Set tasks →
• a. In the Lost Bullet film article, starting with "A Netflix production, the" and going on through "released in 2025.", swap "sequel" for "follow-up" and give that part again.
• b. Name every production company listed for the Lost Bullet film.
• c. Continue the Lost Bullet film article from its last sentence.

Page →
- Film poster
- French: Balle perdue
- Directed by: Guillaume Pierret
- Written by: Guillaume Pierret; Alban Lenoir; Kamel Guemra;
- Starring: Alban Lenoir; Nicolas Duvauchelle; Ramzy Bedia;
- Production companies: Inoxy Films; Nolita TV; Versus Production;
- Distributed by: Netflix
- Release date: June 19, 2020;
- Running time: 92 minutes
- Country: France
- Language: French

= Lost Bullet (2020 film) =

2020 film

Lost Bullet (Balle perdue) is a 2020 French action thriller film directed by Guillaume Pierret, written by Guillaume Pierret, Alban Lenoir and Kamel Guemra and starring Alban Lenoir, Nicolas Duvauchelle and Ramzy Bedia. It was Pierret's first feature film.

Lost Bullet tells the story of an auto mechanic forced to go on the run and battle corrupt police officers when framed for murder. The action relies heavily on practical stuntwork and effects.

A Netflix production, the film was released globally on June 19, 2020. It became a streaming hit and received generally favorable reviews, launching a franchise. A sequel, Lost Bullet 2, was released in 2022, and a third film, Last Bullet, was released in 2025.

Data block →
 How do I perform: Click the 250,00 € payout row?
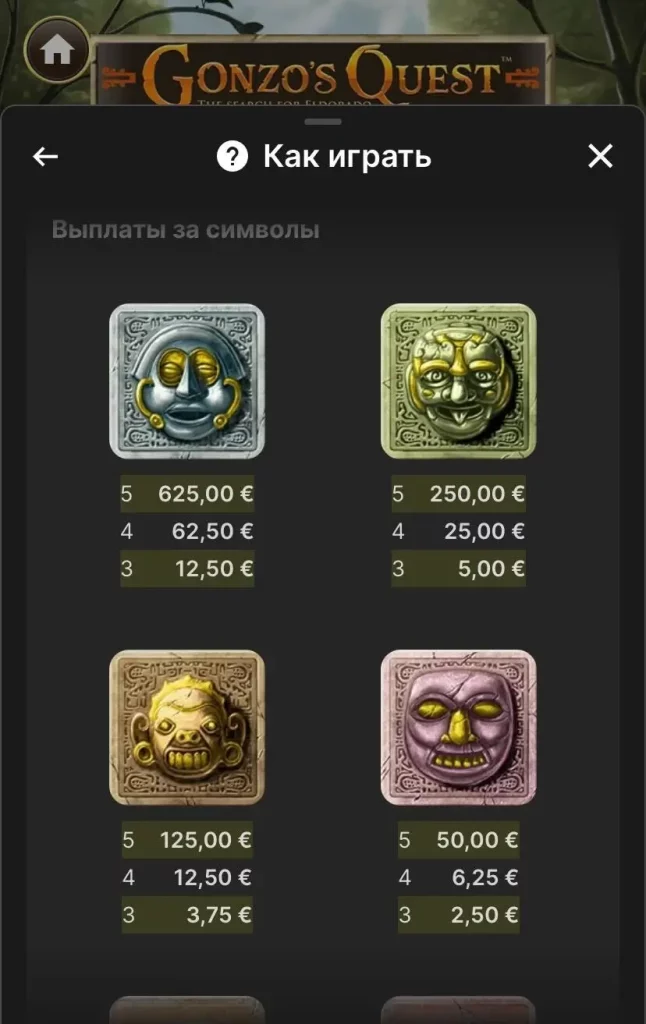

Answers to the problems →
• a.
A Netflix production, the film was released globally on June 19, 2020. It became a streaming hit and received generally favorable reviews, launching a franchise. A follow-up, Lost Bullet 2, was released in 2022, and a third film, Last Bullet, was released in 2025.

• b. Inoxy Films, Nolita TV, Versus Production

• c.
==Plot==
Lino (Alban Lenoir), a mechanic, builds an armoured Renault Clio to smash into a jewelry store to rob it and help his foster brother Quentin (Rod Paradot) pay a debt. When the car smashes through several walls more than expected, Quentin escapes but Lino is arrested and imprisoned. He is put on day release by police detective Charas (Ramzy Bedia) to work for a special drug squad, engineering police cars to catch drug runners at speed by ramming vehicles. Eventually Charas gets him a pardon and a garage to work in.

When Charas and Lino visit Quentin to investigate his possible involvement in building the drug runners' "go-fast" cars, two corrupt members of Charas' squad--Areski (Nicolas Duvauchelle) and Marco (Sébastien Lalanne)--shoot and kill Charas. Lino flees, but is soon arrested. The drug runners apparently destroy Charas' car, a Renault 21. Areski interrogates Lino at the station, and when he refuses to agree to lie for Areski, Areski frames Lino for the murder. Lino breaks free of the interrogation room and fights through ten officers to escape. He approaches another squad member, his lover Julia (Stéfi Celma), who fights him and unsuccessfully attempts to arrest him. Lino realizes that the burnt car the police recovered is not Charas' Renault, as they assumed.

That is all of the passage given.